While we were eating the dogs announced the entrance of a vehicle in the driveway. Pony tail got up and walked over to the vehicle and upon returning we noticed that there was a young couple following him. They sat at another table and we could hear them speak English. Soon the husband was back at the table with the rest of us and he told us that he could not speak Spanish but he was speaking English with those folks who had flown into Belize City from their homeland of Costa Rica and rented a vehicle to drive the five hours down to Back-a-Bush and were looking for lodging. So, now it appeared that they would be our bunkmates in the communal sleeping area.
After lunch both of John and I decided it was time to catch a nap so we found our respective bunks and found rest. It felt good to lie down after the trauma of the crossing from Livingston to Punta Gorda even though it was less of a challenge than our primary one from Puerto Barrios to Livingston.
I awakened to the voices of John and of the couple who were sitting together at one of the tables under the thatched roof area. I joined them and found that their English was far superior to my feeble attempt at Spanish so that is what we settled on as a common language. We found that they were sister and brother. Daniela was a graphic designer and Gustavo was an employee of a telephone and Internet provider who was involved in the installation in businesses and homes.
We became good friends with the Costa Ricans while the folks from the Netherlands were in a world of their own. Pony tail spent more time in conversation with the four of us Americans than he did with the Europeans. I suspect it was a way of spreading the host thing with the entire group. But, we all mixed and were able to converse in our common language: English. The hosts were completely conversant in English as were the Costa Ricans. Of the four Dutch visitors, only the young man spoke without hesitation in English. The other three could speak limitedly and seemed to understand most things in English but hesitated when it came to asking questions or talking in technical or idiomatic terms.
A bit more about the owners of Back-a-Bush might be in order. When I questioned about how they decided on Belize, they responded that they were always wanting to live a simpler life but figured they would aim for somewhere in Africa. That never seemed to be right for them and they decided to give Central America a try. I believe they said they were going to try skin-diving and were headed for either Nicaragua or Honduras but ended up in Belize. There they befriended two younger Mayans who told them of a plot of land that their father had in a Mayan village. They indicated that their father was ready to sell his farm. Through these young men they were able to connect with the father and when the offer was made for sale, it was accepted. That was not the end of it though as they needed the approval of the elder in the village in order to take title to land within the Mayan circle. This was sought and given and they moved into the place in 2004. There was a tin-covered and walled structure where the father lived and slept. That has now been converted to the bunk house. There was also a thatched area adjacent to the enclosed structure which served as a living area and kitchen for the man. This was demolished and a concrete structure now stands there. The bottom portion is the kitchen and storage area and the top floor is used for sleeping.

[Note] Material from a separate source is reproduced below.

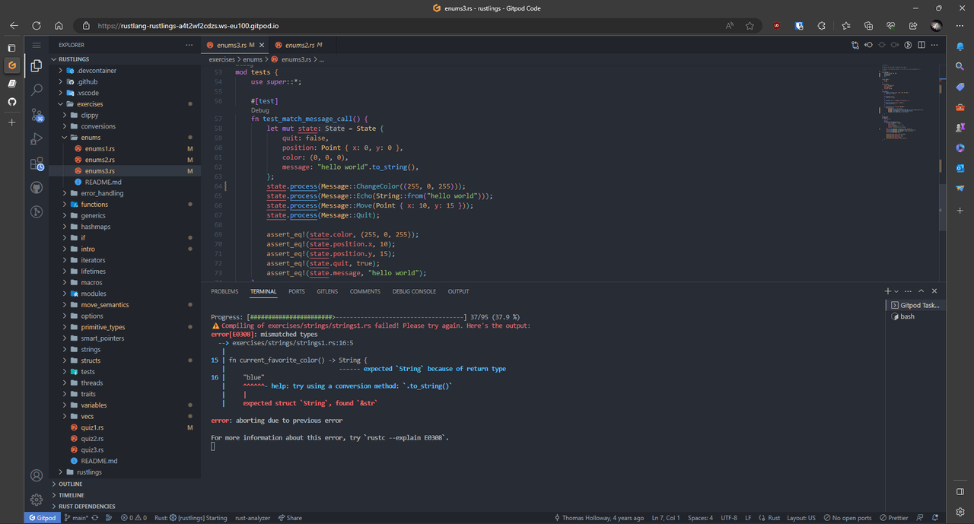974x524 pixels.
Task: Maximize the terminal panel with chevron up
Action: point(921,291)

There is an abundance of fruit and produce growing on the farm. Citrus of all varieties, many tropical fruits, coffee, bread fruit, etc. Herbs grow unabated throughout the property and Elizabeth finds uses for them in the preparation of nearly all of her foods.
Almost without exception in this area we found thatch as the covering on most of the homesteads. Some but not all of them were also open on the sides similar to the one we saw at Back-a-Bush.